Not your mainstream oratorio, and not familiar to many of the festival-goers attending the Jerusalem concert, the listener needed to allow the work to transport him into the pace of its musical language and rhetoric; once achieved, the rewards were then numerous. There being no “story”, the sequence of aural images invited the listener to create his own “tableaux” of the story.

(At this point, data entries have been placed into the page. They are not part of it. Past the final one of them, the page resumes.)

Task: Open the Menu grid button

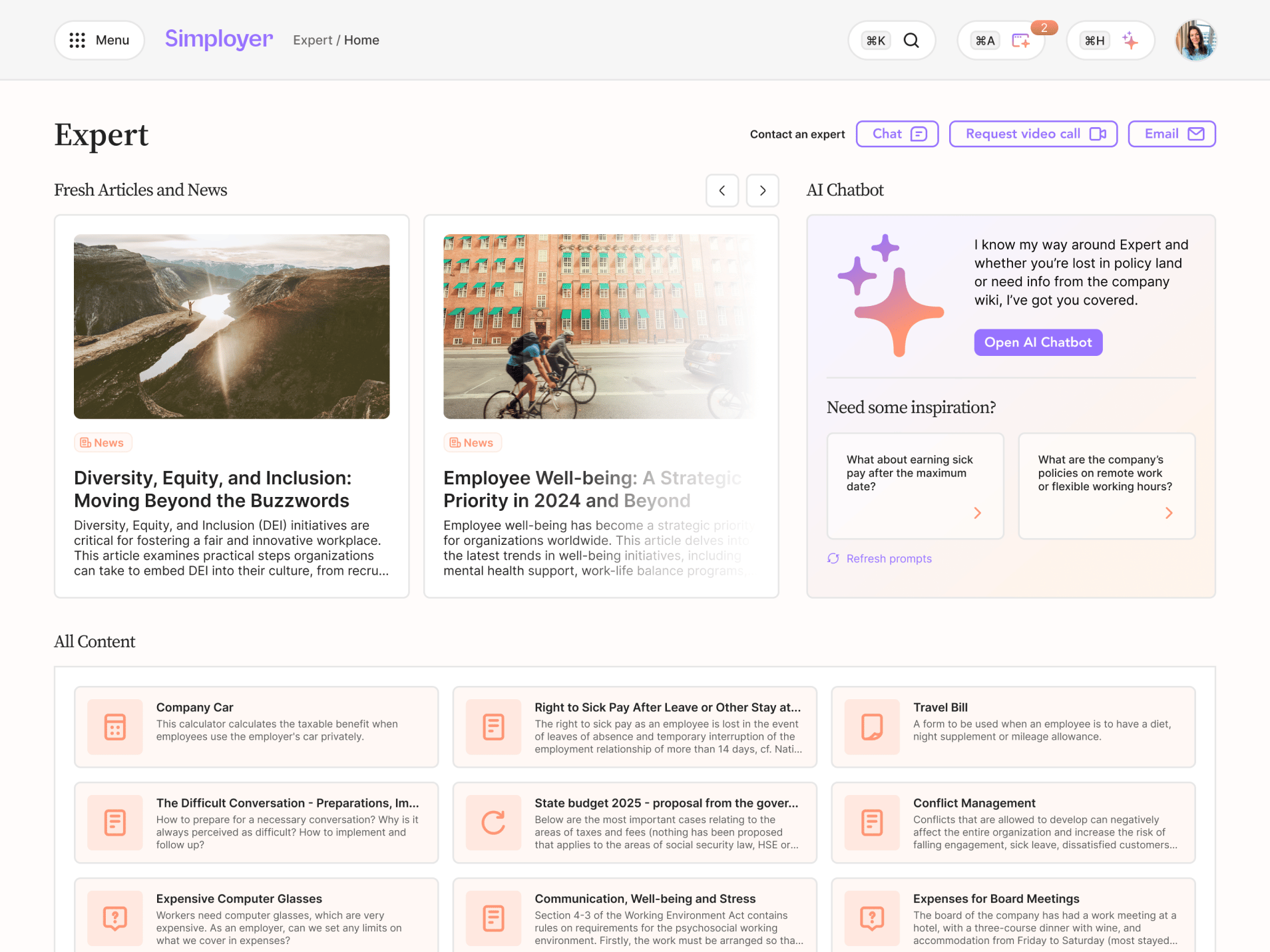Action: pyautogui.click(x=99, y=41)
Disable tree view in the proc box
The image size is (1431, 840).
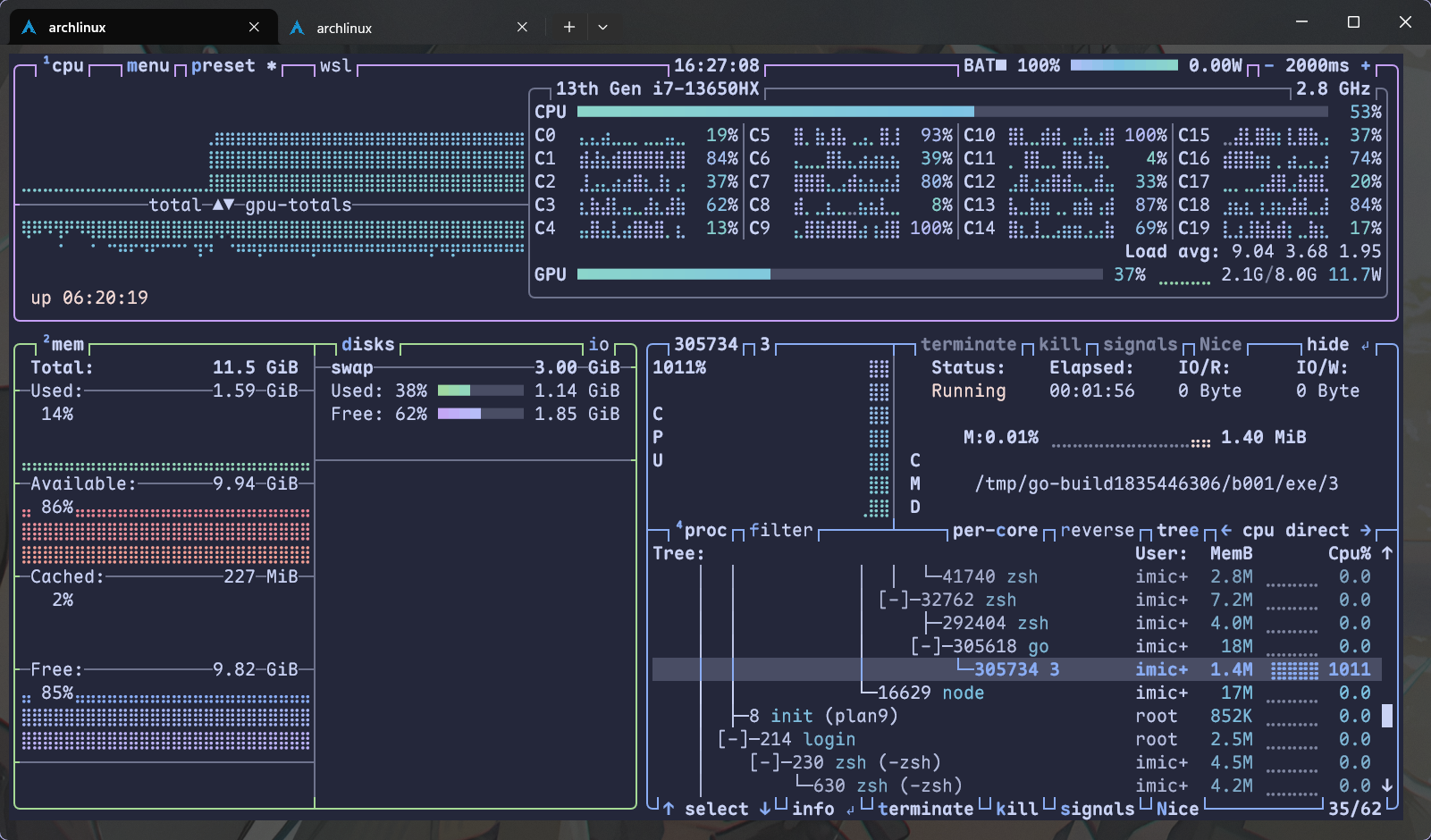pyautogui.click(x=1177, y=530)
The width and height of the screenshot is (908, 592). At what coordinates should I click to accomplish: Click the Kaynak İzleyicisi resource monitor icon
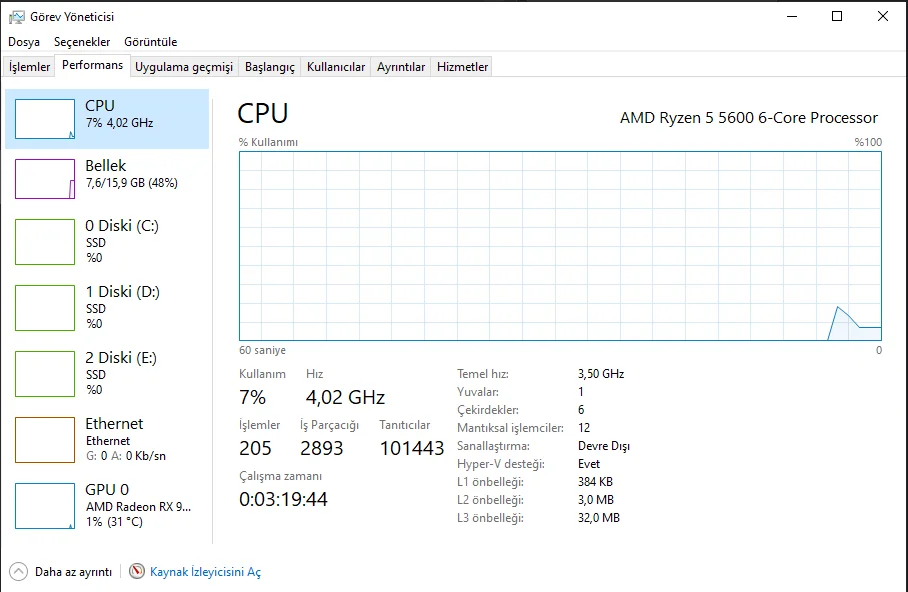click(137, 571)
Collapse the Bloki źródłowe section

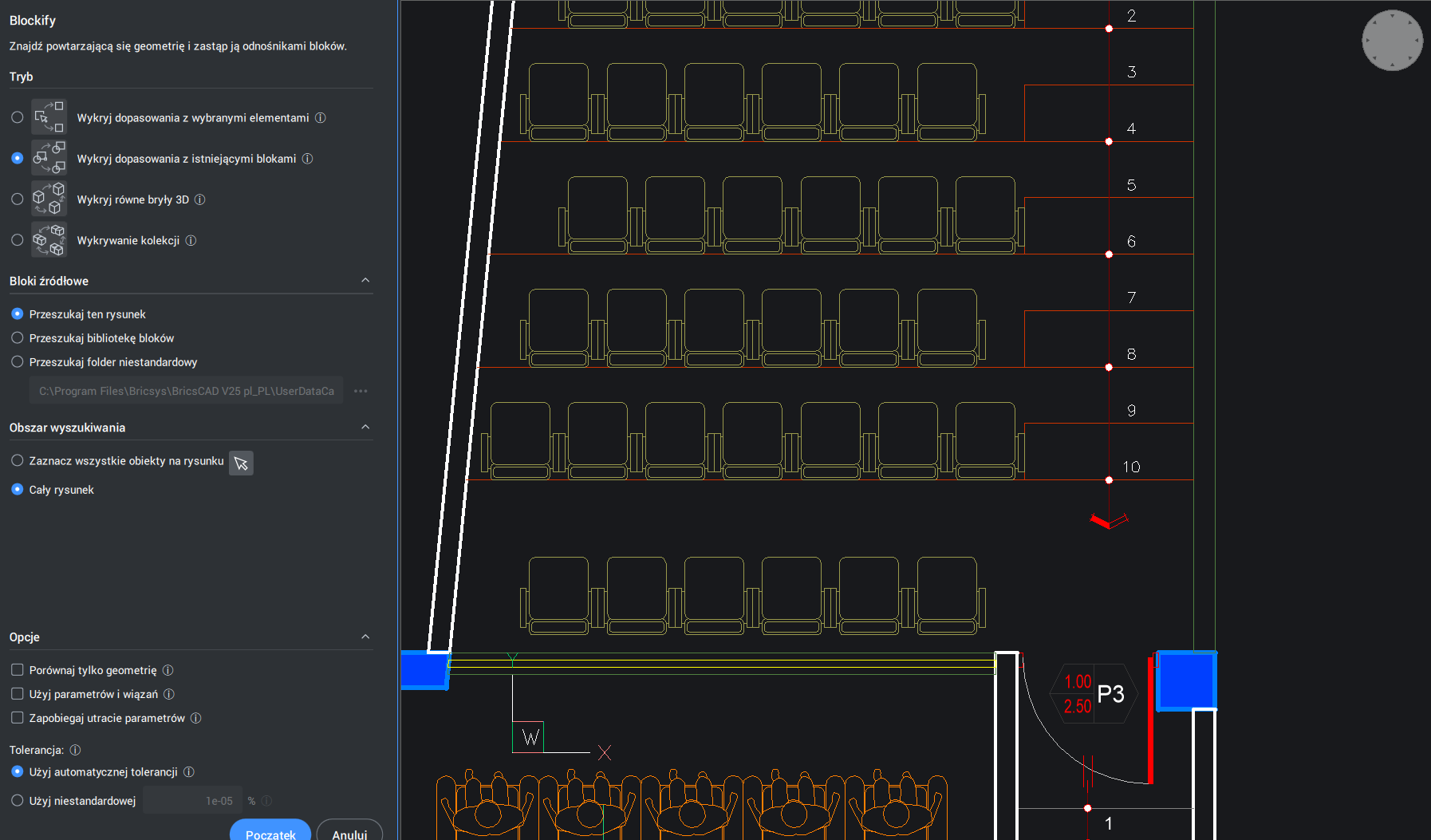coord(365,281)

There were many high moments in the Israel Festival performance…too many to mention here. Roman Trekel’s performance, for example, of the chromatic (at times atonal) “Tristis est anima mea” was convincing and soul-searching. The final chorus, the fugal “Resurrexit” also had the audience sitting at the edge of its seats, with the Cluj singers and orchestra ringing out triumphant. But the performance was no less effective in movements of pared-down textures, these punctuating the work’s grandness to reveal Liszt’s more personal message of the divinity of love. Writing “Christus” in Rome, Liszt, having “solved the greater part of the Symphony problem”, was now involved in solving the “Oratorio problem…to which I must sacrifice everything else”. The composer, aware of the shifts of the cultural climate of his time, wrote “When and where [Christus] will ever be heard is of no importance to me.” The critics did indeed reject the work, Liszt’s aesthetic and his vision of the future. Perhaps “Christus” can now claim the place in concert repertoire denied it for much too long. The Jerusalem performance would certainly justify that.